İşte haftanın polemiği
Abone olHükümetin hazırladığı tasarıyla öldürme dahil birçok suçta mağdurla zanlı uzlaşabilecek.
Hükümetin "Temel Ceza Yasalarına Uyum" başlığıyla TBMM'ye
gönderdiği tasarıdan, hukuk sistemini kökten değiştiren tartışmalı
bir düzenleme çıktı. Savcılar, "Kusur sonucu adam öldürme, adam
yaralama, kötü muamele, çocuk kaçırma" dahil birçok suçla ilgili
olarak "toplumda saygınlığı olan kişiler" aracılığıyla uzlaşma
arayacak.
Üst sınırı 2 yıl hapis cezası olan suçlarda savcı, kamu davasını,
mahkeme de hükmün açıklanmasını erteleyebilecek. 230'un üzerinde
yasada 700 civarında maddeyi değiştiren 2 maddelik tasarının TBMM
Adalet Alt Komisyonu'ndaki görüşmesinde yeni ayrıntılar ortaya
çıktı. Adalet Komisyonu'nda 2 yıl önce reddedilen "uzlaştırma
modeli", geçen hafta alt komisyonda kabul edildi. Düzenlemeye göre,
kusur sonucu adam yaralamak gibi şikâyete bağlı birkaç suç türünde
1 yıldır kısmen uygulanan yöntem, kapsamlı bir model olarak hukuk
sistemine getiriliyor.
Terörde 'uzlaştırma' yok
Tasarıya göre, terör
gibi "etkin pişmanlık" hükümlerine yer verilen suçlarla cinsel
dokunulmazlığa karşı suçlarda uzlaştırma yoluna gidilemiyor. Savcı
veya yargıcın uzlaştırma yoluna gidebileceği suç türleri şöyle:
1. Taksirle öldürme.
2. Kasten yaralama.
3. Taksirle yaralama.
4. Tehdit.
5. Konut dokunulmazlığının ihlali.
6. Haksız arama.
7. Kişisel verilerin kaydedilmesi.
8. Verileri hukuka aykırı ele geçirme.
9. Hakkı olmayan yere tecavüz.
10. Kötü muamele.
11. Aile hukukundan kaynaklanan yükümlülüğün ihlali.

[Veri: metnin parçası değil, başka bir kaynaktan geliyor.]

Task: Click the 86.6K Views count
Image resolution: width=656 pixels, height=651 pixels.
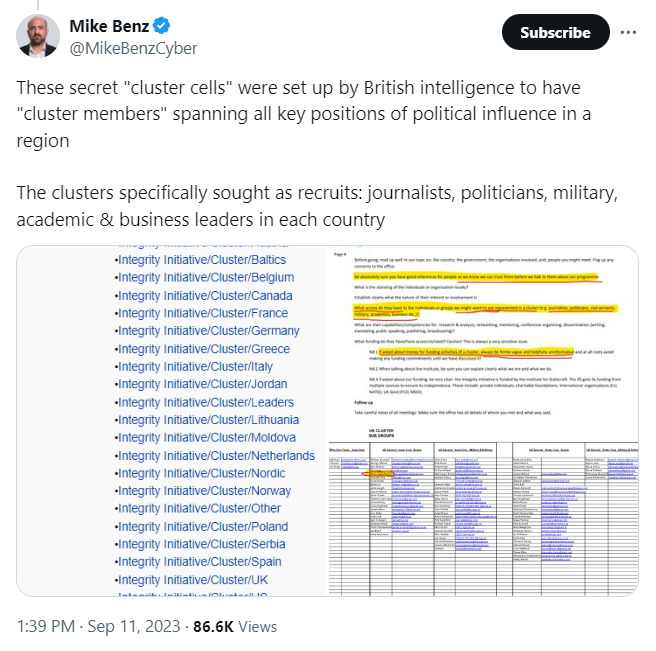Action: (x=234, y=626)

12. Çocuğun kaçırılması ve alıkonulması.
13. Ticari sır, bankacılık sırrı veya müşteri sırrı niteliğindeki
bilgilerin açıklanması.
14. Bilişim sistemine girme.
15. Sistemi engelleme, verileri yok etme veya değiştirme.
16. Kişilerin malları üzerinde usulsüz tasarruf.
Avukat veya 'saygın kişiler' aracı olacak
Sistem şöyle işleyecek: Savcı, zanlıyla mağdura uzlaşma teklifinde
bulunacak. Mağdur, en geç üç gün içinde kararını savcıya
bildirmezse teklifi reddetmiş sayılacak. Birden fazla kişinin
mağduriyetinde, zarar görenlerin hepsinin onayı aranacak.
Savcı isterse uzlaştırmacı olarak barodan avukat
görevlendirilmesini isteyebilecek veya kamu görevlileri ya da
toplumda saygınlığı olan kişiler arasından uzlaştırmacı
atayabilecek.
Böylece toplum önderleri, hukuk sisteminde rol oynayabilecek.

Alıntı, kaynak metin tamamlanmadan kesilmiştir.